Though I have photographed the area many times, I still get a deep-in-the-gut sadness when pulling into Braddock, Pennsylvania. Like many of the satellite mill towns around Pittsburgh, Braddock was once a thriving, bustling and largely middle-class town. And like those towns -- Clairton, McKeesport and Homestead, for example -- when big steel went overseas in the 70s and early 80s, Braddock fell hard. From its peak in the 1950s, Braddock has lost 90% of its population. Over the past few decades, like so many similar towns, Braddock has battled drugs, unemployment and general apathy in an effort to stay afloat.
But Braddock has become somewhat of a poster child for decaying mill towns. From Braddock Mayor John Fetterman's many media appearances to the recent Levi's commercial campaign, Braddock has found its plight on the national stage. The Levi's commercials never fail to raise my ire: While it's good that Braddock and its story gain media prominence and, hopefully, a few Levi's dollars, the jean-maker is another American company that has outsourced work overseas. In other words, Levi's labor practices are indicative of what killed towns like Braddock in the first place.

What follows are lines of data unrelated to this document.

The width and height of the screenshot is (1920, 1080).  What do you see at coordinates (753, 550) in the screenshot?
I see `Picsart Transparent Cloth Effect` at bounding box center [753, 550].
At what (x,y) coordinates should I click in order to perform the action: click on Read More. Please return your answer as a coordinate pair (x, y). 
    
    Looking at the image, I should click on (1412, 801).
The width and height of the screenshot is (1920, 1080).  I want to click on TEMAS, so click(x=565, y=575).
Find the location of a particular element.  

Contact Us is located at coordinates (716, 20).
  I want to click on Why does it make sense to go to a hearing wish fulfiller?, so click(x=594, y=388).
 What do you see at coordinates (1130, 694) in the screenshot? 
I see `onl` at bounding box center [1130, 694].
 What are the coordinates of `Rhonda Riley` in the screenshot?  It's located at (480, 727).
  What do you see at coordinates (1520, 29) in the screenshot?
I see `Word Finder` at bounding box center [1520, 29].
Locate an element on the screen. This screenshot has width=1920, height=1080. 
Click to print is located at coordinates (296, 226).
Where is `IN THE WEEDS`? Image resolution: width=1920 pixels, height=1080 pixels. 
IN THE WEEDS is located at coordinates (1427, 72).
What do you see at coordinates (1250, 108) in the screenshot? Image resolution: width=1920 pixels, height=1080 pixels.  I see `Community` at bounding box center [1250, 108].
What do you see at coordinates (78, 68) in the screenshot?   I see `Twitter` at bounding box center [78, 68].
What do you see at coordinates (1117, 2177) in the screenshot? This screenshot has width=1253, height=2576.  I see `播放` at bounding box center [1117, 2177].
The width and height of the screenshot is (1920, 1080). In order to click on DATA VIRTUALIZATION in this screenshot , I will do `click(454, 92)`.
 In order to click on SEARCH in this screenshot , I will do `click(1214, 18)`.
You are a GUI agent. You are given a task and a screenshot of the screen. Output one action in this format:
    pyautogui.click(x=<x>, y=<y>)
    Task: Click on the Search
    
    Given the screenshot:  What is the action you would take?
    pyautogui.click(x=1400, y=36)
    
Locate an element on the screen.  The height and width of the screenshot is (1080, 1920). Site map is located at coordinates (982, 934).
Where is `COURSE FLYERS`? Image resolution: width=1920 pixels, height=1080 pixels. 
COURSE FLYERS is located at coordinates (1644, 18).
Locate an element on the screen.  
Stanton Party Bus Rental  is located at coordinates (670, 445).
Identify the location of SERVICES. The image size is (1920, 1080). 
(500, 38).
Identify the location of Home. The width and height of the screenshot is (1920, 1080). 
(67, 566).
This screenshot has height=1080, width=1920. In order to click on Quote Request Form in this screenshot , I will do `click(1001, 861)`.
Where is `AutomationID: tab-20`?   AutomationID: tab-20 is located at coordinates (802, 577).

In 2005, Mayor Fetterman began a proud campaign to let the world know about Braddock and the possibilities that still existed there. Having spent a considerable amount of time photographing in Braddock, it's obvious Mayor Fetterman has a large uphill battle to face. He has pressed the idea of drawing artists to the area, based on low living costs and local government cooperation. Of course, at some point, everyone has to be able to make a living and, in these times we live in, that isn't so easy.
Much of the formerly busy business strip is gone. Suffering from years of decay, many of the buildings that housed local commerce have simply been wiped away. While other formerly thriving mill towns in the area still possess some ghostly infrastructure, Braddock is now largely missing those qualities.
There is still a heartbeat, but it's faint. The great hope is that, at some point, the tide will turn enough that Braddock will truly be in the state of transformation; that the work ethic and ingenuity of its supporters will pay off.
Walking in and photographing Braddock isn't a lot different from doing the same in certain parts of Detroit. There's a sad silence to parts of the town that isn't always the most comfortable -- but neither is it a major deterrent.
There are cities and towns in America that tell an important chapter in the development or arc of our country. Braddock is such a place.